Eric ne se montre pas aussi optimiste que Jen.

— Tu oublies le correspondant local de la T.V. : Murray Craig.

Stone esquisse un geste méprisant. Sa main droite, largement ouverte, balaie le vide. Comme s’il se moquait de tous les obstacles. D’ailleurs, il suggère une solution pour tout. C’est un homme de ressources. Il le montre.

— Tu t’occuperas de lui, Eric. Craig n’a sûrement encore rien dit car les flics seraient déjà là. Non, ces messieurs et cette jolie dame sont des reporters. Comprends-les. Ils tenaient à griller la police, à informer leurs journaux en priorité. Dans cette histoire de concurrence, la meilleure arme est le silence.

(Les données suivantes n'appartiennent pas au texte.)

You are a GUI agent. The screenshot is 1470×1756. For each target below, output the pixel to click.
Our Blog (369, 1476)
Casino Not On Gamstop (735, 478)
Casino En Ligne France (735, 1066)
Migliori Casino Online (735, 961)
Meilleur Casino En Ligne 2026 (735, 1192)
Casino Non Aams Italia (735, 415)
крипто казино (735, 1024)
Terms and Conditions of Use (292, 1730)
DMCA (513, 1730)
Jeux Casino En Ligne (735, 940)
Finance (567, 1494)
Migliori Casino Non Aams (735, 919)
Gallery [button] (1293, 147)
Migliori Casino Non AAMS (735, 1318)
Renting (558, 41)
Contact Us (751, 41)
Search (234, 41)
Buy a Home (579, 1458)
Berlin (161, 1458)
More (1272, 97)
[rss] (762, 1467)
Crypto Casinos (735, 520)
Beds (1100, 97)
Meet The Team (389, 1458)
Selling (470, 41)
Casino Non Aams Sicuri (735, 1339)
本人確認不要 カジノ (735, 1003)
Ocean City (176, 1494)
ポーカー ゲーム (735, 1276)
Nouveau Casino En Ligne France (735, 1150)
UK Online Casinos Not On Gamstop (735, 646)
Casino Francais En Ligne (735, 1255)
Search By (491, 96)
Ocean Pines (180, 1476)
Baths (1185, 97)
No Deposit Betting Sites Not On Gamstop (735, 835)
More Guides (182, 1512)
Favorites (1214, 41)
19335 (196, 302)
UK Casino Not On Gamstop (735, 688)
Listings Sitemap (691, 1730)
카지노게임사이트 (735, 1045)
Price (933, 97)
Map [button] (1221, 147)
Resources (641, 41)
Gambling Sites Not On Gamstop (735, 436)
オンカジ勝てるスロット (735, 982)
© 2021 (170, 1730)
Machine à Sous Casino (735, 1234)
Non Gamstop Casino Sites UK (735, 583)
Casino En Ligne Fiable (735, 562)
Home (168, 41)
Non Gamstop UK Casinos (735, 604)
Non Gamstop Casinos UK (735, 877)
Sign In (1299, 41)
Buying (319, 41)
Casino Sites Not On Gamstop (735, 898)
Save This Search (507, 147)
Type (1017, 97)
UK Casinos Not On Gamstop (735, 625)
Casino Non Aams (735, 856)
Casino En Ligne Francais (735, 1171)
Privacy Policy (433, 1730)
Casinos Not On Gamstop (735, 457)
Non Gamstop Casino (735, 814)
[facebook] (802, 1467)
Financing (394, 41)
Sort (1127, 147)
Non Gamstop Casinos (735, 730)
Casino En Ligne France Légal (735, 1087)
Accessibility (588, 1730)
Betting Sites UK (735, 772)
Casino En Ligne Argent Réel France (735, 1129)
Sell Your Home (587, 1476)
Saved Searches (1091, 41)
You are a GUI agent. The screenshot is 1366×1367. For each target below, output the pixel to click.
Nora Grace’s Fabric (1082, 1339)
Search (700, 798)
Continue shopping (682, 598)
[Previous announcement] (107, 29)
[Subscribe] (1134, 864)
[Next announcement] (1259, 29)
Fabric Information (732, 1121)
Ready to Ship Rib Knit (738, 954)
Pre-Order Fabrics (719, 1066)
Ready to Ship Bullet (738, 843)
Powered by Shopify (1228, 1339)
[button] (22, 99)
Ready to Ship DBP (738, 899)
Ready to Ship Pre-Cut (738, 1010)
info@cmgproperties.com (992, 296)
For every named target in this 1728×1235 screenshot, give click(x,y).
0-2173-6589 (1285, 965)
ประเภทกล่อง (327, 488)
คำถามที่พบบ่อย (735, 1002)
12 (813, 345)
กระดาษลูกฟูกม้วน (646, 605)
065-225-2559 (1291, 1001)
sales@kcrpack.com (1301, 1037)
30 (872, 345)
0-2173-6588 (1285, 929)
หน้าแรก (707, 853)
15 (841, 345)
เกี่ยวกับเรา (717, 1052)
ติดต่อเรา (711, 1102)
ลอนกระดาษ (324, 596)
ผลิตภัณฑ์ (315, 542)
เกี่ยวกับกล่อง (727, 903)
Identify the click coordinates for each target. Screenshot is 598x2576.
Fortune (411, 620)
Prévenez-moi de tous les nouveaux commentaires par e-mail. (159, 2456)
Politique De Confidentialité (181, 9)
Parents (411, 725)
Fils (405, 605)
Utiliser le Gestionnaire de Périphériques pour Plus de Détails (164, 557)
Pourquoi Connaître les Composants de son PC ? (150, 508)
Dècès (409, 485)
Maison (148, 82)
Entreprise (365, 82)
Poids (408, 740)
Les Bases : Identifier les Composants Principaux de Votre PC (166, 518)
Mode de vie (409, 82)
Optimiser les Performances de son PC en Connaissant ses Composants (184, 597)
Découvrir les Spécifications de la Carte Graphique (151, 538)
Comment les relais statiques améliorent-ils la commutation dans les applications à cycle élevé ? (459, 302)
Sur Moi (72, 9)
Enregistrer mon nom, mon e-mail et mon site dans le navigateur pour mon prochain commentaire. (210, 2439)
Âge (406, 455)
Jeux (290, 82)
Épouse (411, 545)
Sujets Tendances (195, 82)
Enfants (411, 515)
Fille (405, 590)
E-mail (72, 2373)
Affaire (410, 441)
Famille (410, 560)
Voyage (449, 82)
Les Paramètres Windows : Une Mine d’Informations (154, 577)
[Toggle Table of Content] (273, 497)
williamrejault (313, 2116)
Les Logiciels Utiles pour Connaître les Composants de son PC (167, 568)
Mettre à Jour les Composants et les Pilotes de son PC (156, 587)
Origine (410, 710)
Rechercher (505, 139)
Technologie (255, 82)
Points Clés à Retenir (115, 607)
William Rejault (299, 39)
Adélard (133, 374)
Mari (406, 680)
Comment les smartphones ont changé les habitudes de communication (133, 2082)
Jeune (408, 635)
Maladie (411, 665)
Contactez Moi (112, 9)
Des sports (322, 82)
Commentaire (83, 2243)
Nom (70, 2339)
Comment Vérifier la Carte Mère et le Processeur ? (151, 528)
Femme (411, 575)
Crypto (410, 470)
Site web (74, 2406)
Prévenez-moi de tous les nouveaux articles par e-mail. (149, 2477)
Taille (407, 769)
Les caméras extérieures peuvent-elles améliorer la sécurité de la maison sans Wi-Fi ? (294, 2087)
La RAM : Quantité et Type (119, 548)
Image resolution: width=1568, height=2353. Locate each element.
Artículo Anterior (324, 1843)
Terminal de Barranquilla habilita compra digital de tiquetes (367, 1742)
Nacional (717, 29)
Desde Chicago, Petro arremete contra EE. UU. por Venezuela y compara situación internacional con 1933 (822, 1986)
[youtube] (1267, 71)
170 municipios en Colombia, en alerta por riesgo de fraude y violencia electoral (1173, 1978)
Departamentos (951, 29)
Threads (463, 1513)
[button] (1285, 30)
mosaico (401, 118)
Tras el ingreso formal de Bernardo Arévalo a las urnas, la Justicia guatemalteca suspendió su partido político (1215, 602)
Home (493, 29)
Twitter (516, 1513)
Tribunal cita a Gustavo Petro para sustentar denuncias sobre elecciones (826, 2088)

— Que vas-tu faire d’eux ? demande Sam.

Joan, Hens et Joë retiennent leur respiration. Leur sort se joue dans les secondes qui suivent et il dépend de Stone. Uniquement de lui.

Jen s’amuse. Il se vautre dans un fauteuil, se verse une rasade de Cutty Sark. Puis il replace sa cigarette au bout de ses lèvres. Il jauge ses prisonniers comme du bétail.

— Je vais tenir au moins deux d’entre eux sous ma coupe. Ils m’obéiront aveuglément. Ça, je vous le garantis. Quant au troisième…

Stone éclate d’un rire gras, discordant, cynique. Il ajoute :

— Quant au troisième, il sera bien incapable de jouer le moindre rôle. Il passera dans le réducteur.

Eric et Sam se regardent, comme s’ils ne s’attendaient pas à cette décision. Puis le premier hoche la tête.

— Tu veux le réduire ? Pourquoi ? C’est plus facile de s’en débarrasser autrement.

— Je tiendrai les autres à ma merci. Avant de supprimer totalement quelqu’un, il faut bien réfléchir et savoir s’il ne serait pas utilisable. Or, j’ai idée que nos prisonniers, liés comme ils le seront à moi, deviendront des complices d’une docilité extrême.

Il se tourne vers les reporters.

— Vous ne me croyez pas ?

Hens crache sur le sol.

— Devenir votre complice ? Jamais. Plutôt la mort.

Stone demeure étrangement calme, peu rassurant. Son regard brille avec une étrange fermeté !

— Vous changerez d’avis. Généralement, la première réaction est violente. L’instinct la guide. Mais en réfléchissant mieux, vous comprendrez que votre intérêt commun sera la voie de la sagesse.

Il tend l’oreille, s’approche de la fenêtre.

— La tourmente se calme. Peut-on commencer immédiatement, Eric ?

— Rien ne s’y oppose.

— Bien. Par précaution, cependant, nous attacherons les mains de nos prisonniers. En fait, ils ne pourraient pas quitter l’îlot. Mais s’ils nous faussaient compagnie, comme c’est sûrement leur idée, cela exigerait un retard supplémentaire dans l’exécution de nos plans.

Sam et Eric lient les poignets des reporters derrière le dos. Ils serrent copieusement les liens et semblent artistes dans ce genre de travail. Si nos amis mûrissaient des projets d’évasion, ils savent maintenant que ces projets tombent à l’eau.